EXERCISE: Rewrite the lines below, changing "icon" to "symbol" and keeping everything else the same. Leave the pictures out.

Word and item position lines
::::::::::
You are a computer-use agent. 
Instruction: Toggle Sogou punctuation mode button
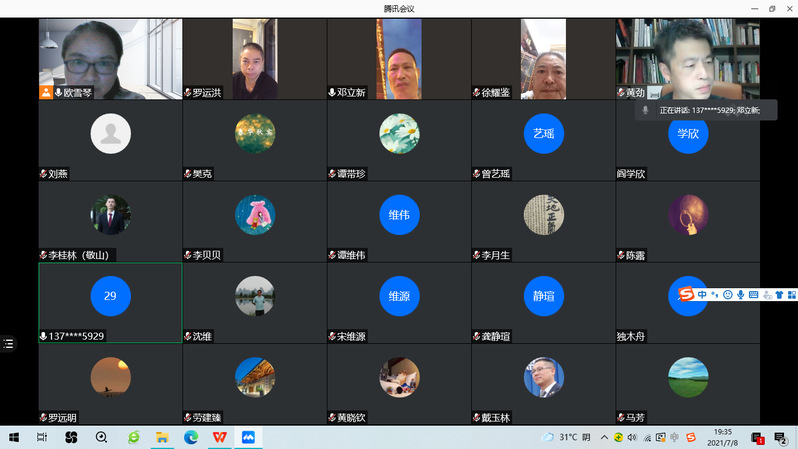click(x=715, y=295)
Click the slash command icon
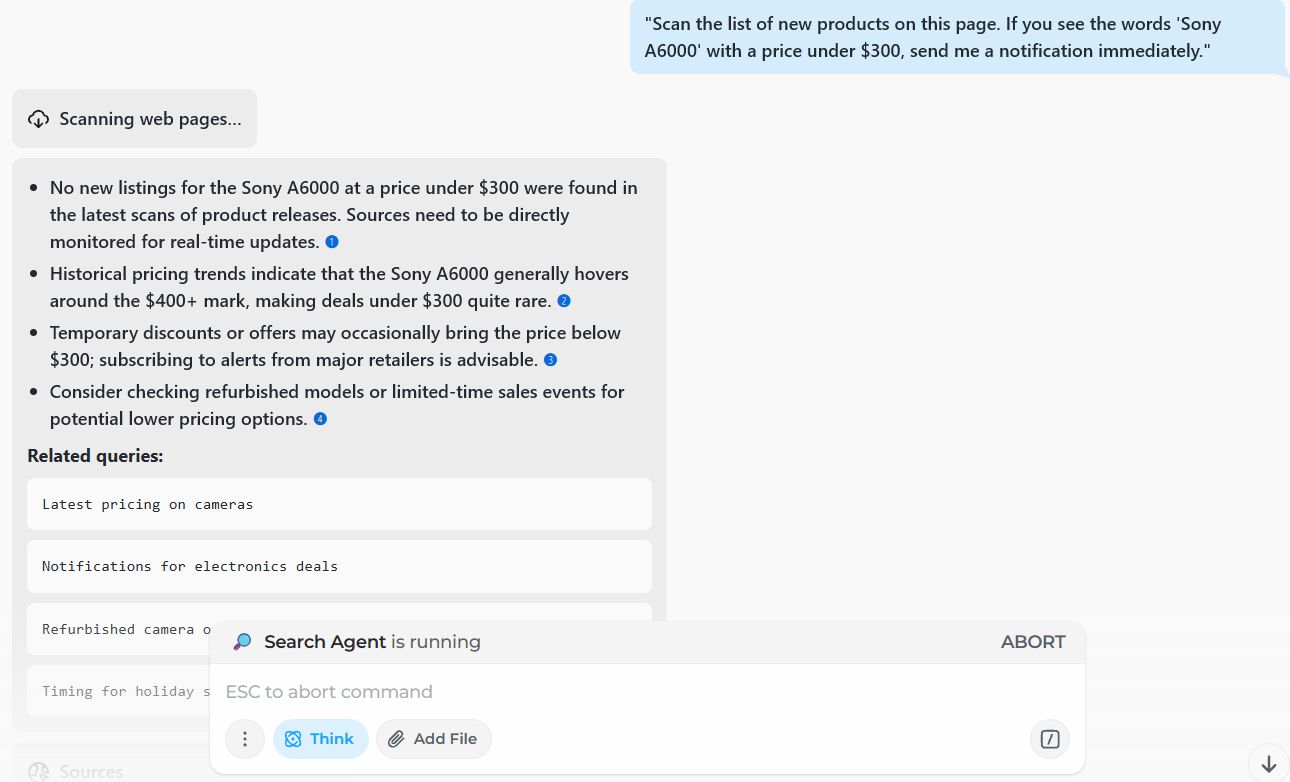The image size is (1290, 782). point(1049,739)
::::::::::
SOLUTION FOR THIS EXERCISE:
You are a computer-use agent. 
Instruction: Toggle Sogou punctuation mode button
click(x=715, y=295)
Click the slash command symbol
The image size is (1290, 782). point(1049,739)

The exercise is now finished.